Top of TEXT FOR ANALYSIS

Buying trains is not like buying a car. You don't go to a showroom, take your pick and would be driving your new car on the road in a couple of weeks if not days (perhaps not in Singapore because of the COE system, but certainly in most other countries). Buying new trains requires preparation of specifications, a tender process, evaluation of offers - both offer cost and technical/technological aspects, delivery, pre-service inspection of delivered products and preparation for service, etc. A appreciable lead time is required.

Petunia Lee said...

I agree with u Gary. The decision to buy those 1st lotta trains was not robust but that is not Khaw's fault. He is trying to fix someone else's mistake... and I think he needs our support and thanks. Not excoriation.

He is a courageous man to take on the Transport portfolio. He does not have to. He has made enough money and is old enough to retire.

On this blog, u will find posts that are highly critical about this new PAP but I think we are all in this together and Khaw needs our support so he can focus on fixing some other stupido's mistakes!

Gary said...

Petunia, we could debate for hours on this but neither of us really wish to nor do we have the time for this. I would be among the first to support any government leader in their responsibility and work to make this a better place. However, it is conditional. It being that they, the leaders, accord us with equal respect, that we are not some dumbo before whom they can willy nilly in words and in actions insult our collective intelligence.

Singapore's MRT trains have been running since 1987. Where is the accumulated decades of corporate memory and experience gone that should have been brought to bear in the acquisition of new trains to replace/replenish ageing 'rolling stocks' or to augment service?

Unfortunately for us when you add up all the recent years failures and stoppages in the system, it is impossible not to conclude that there is bad news for train commuters, for instead of growing from strength to strength, we see very clear symptoms of REGRESSION.

On the part of Khaw he has made his indelible 'notoriety' over the AIM fiasco 'witch hunt'. It is sad and disappointing when we see that elected government leaders are unable to doff their partisan party political hat (Khaw, I believe is still the Chairman of the PAP) and rightfully and dutifully put on their hats as the government leaders to seriously address the people's valid concerns in this case over the purchase of seriously defective MRT trains and how this is going to affect their daily commute to work, school and what not. IMO, the correct action to take is for Khaw to investigate and trace the exact cause of the latest fiasco (I believe he has already done that and knows) and to be aboveboard and forthright enough to inform the public, especially the commuters who depend on the trains to travel for work and pleasure, who have the right to know just what has happened here, what he has found, instead of being so dismissive and non-chalant about it. Government leaders have no duty to protect the guilty parties (you called them stupidos) from public knowledge. Just as you honour those who has perform good and excellent public service on 9 August, so too must the government declare and expose the disservice and poor performers. Strange as it may sound, this is fundamentally how you can win the trust of the people. People are not dumb, they have a god given brain and mental faculties, many are well and even very well educated and/or experienced that it is a fool's errand and childish to want to antagonized. There is a saying that Dr Goh Keng Swee would give any aspirant to be of service to him, as much rope as the person wants to hang himself. By that measure, Khaw should have himself committed seppku (hari kiri).

Briefly, that Khaw has to be shunted around as Lee's chief trouble shooter and mender of broken systems, is an encyclopedic admission that far too many of our government leaders are sub-par, whose 'sworn' loyalty to the party far outweigh their real capabilities to be where they are.

Bottom of TEXT FOR ANALYSIS
Top of LISTED ENTRIES

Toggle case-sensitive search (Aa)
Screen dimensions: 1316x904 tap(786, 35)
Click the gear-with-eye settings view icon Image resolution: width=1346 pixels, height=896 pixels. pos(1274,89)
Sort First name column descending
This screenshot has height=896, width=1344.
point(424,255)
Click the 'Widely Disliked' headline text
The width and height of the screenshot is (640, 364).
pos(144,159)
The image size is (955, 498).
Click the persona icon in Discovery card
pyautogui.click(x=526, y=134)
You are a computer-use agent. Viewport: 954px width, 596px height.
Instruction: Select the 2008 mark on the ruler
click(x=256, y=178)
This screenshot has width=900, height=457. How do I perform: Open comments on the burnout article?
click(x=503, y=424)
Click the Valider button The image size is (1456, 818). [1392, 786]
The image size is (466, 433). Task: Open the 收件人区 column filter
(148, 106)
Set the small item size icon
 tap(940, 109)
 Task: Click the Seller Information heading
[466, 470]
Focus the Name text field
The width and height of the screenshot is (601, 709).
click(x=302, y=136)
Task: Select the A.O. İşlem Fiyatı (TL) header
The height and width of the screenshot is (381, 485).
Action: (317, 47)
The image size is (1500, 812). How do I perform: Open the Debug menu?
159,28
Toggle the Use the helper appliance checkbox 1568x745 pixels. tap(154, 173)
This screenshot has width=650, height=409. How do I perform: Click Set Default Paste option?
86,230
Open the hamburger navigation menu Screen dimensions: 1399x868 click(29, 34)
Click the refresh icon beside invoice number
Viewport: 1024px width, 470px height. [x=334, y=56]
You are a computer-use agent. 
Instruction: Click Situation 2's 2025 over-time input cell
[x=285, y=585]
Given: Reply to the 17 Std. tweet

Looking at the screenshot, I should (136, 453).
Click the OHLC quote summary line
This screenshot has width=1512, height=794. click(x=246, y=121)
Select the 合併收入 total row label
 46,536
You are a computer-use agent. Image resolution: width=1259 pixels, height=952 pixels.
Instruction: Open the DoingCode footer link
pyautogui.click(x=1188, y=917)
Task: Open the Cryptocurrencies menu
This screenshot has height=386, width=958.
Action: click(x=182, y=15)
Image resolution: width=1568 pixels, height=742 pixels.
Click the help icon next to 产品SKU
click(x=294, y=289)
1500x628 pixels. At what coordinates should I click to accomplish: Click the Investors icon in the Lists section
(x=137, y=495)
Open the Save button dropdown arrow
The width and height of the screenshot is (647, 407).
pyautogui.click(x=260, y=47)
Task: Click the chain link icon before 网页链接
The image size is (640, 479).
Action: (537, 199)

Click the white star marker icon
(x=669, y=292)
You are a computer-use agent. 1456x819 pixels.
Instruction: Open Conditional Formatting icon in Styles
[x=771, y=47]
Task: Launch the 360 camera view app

Bottom of LISTED ENTRIES

- REQUIRED WORK: Return everything from "I agree with" down to "Gary said..." in the text above on buying trains, copied word for word.

- RESULT OF THIS TASK:
I agree with u Gary. The decision to buy those 1st lotta trains was not robust but that is not Khaw's fault. He is trying to fix someone else's mistake... and I think he needs our support and thanks. Not excoriation.

He is a courageous man to take on the Transport portfolio. He does not have to. He has made enough money and is old enough to retire.

On this blog, u will find posts that are highly critical about this new PAP but I think we are all in this together and Khaw needs our support so he can focus on fixing some other stupido's mistakes!

Gary said...